Le 7 octobre, la cour d’appel de Paris a suspendu l’offre de retrait obligatoire lancée par la société Eiffarie, propriétaire des Autoroutes Paris-Rhin-Rhône (APRR), sur le solde des actions qu’elle ne détient pas encore.

Le conseil général de Saône-et-Loire possède en effet, pour des raisons historiques qui remontent à 1963 et la création de l’autoroute du Sud, 30 000 actions d’APRR, soit 0,025 % de son capital. Au dernier cours, de 56,14 euros, cette participation représente tout de même, pour ledit département, 1,624 million d’euros. Un patrimoine dont M. Montebourg n’entend pas se défaire pour, en tant que seul actionnaire public, "protéger l’intérêt général et s’opposer aux hausses inconsidérées des péages au détriment des investissements de modernisation et de renforcement du réseau routier", argue-t-il dans sa requête.

PRIVATISATION DU RÉSEAU FIN 2005

M. Montebourg siège au conseil d’administration d’APRR, où il peut faire valoir ses vues, opposées depuis toujours à la privatisation des autoroutes. "Sa nomination n’a été possible qu’avec notre appui", tient à préciser Jean-François Roverato, président d’Eiffage et de sa filiale APRR, qui regrette, peut-être, un peu, aujourd’hui, cette générosité...

APRR n’est plus propriété de l’Etat depuis le 14 décembre 2005, lorsque Dominique de Villepin, alors premier ministre, décidait de privatiser les sociétés d’autoroutes et d’attribuer ce réseau au consortium Eiffarie, formé du groupe de BTP Eiffage (50 % plus une action) et de la banque australienne Macquarie, qui gère des fonds de pension.

L’Etat cédait les 70 % du capital d’APRR qu’il possédait au prix de 61 euros l’action, les 30 % restants étant alors cotés. Dès le départ, l’objectif d’Eiffarie était d’obtenir 100 % d’APRR et de retirer ce groupe de la Bourse, mais elle s’est d’abord heurtée à la résistance de deux hedge-funds actionnaires, Elliott et Castlerigg Master Investment, qui s’étaient invités au capital peu avant la privatisation, escomptant de bonnes plus-values.

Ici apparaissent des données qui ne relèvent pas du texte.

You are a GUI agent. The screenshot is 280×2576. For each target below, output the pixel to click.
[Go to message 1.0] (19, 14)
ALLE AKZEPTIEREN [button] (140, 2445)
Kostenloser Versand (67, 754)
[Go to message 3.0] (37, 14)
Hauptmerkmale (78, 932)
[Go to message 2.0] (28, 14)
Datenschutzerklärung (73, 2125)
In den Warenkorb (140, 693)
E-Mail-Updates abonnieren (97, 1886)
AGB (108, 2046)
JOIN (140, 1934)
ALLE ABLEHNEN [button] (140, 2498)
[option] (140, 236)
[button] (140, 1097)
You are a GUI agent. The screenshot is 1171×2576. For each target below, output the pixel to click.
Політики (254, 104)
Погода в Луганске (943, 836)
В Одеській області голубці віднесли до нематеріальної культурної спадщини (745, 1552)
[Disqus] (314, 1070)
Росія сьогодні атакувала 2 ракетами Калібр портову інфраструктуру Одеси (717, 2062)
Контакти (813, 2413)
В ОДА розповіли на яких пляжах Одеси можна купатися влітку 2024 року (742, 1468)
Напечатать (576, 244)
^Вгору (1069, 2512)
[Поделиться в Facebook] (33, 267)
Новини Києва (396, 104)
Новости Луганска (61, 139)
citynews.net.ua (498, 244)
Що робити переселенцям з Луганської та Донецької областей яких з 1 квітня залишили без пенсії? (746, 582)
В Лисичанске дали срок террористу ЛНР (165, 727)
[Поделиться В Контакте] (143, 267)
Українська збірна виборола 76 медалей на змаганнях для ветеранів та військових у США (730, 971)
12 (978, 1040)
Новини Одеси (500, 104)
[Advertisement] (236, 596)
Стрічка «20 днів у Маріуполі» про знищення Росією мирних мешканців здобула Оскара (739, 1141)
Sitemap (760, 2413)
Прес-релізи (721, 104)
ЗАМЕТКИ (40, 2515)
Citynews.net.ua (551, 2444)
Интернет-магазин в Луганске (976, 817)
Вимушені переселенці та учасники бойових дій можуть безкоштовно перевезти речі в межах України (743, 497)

Le président d'Eiffage campait sur la position de ne pas leur payer plus que ce que l’Etat avait perçu, soit 61 euros l’action, quel que soit le temps que la négociation prendrait. Et elle a pris presque cinq ans, puisque ce n’est qu’en juin 2010 qu’un accord a finalement été signé avec les deux hedge funds qui en sont d’ailleurs pour leurs frais, le prix de rachat étant descendu à 54,16 euros l’action sur 13,73 % du capital, soit plus de 850 millions d’euros.

DROIT BOURSIER ET INTÉRÊT GÉNÉRAL

Fort de ses 96,4 % du capital, Eiffarie peut d’abord récupérer, grâce au principe de l’intégration fiscale, les impôts qu’elle a payés sur les profits d’APRR, soit 348 millions d’euros, et est aussi en droit de demander le retrait de la cote, par le biais d’une offre obligatoire agréée par l’Autorité des marchés financiers (AMF), et de forcer le rachat de leurs parts aux actionnaires minoritaires au prix de la dernière transaction, soit 54,16 euros le titre.

L’opération est aujourd’hui contrariée par l’action d’Arnaud Montebourg qui fait valoir que sa participation étant un bien public inaliénable, une telle expropriation serait irrégulière. Les magistrats de la cour d’appel n’ont fait que suspendre l’exécution du retrait obligatoire, dont les conséquences auraient été irréversibles, pour se donner le temps de rendre leur jugement sur le fond, d’ici à décembre 2010.

La procédure engagée par M. Montebourg, même si son enjeu est symbolique, a le mérite de poser une vraie question : le droit boursier s’applique-t-il aux collectivités publiques, en principe garantes de l’intérêt général ? Réponse dans deux mois.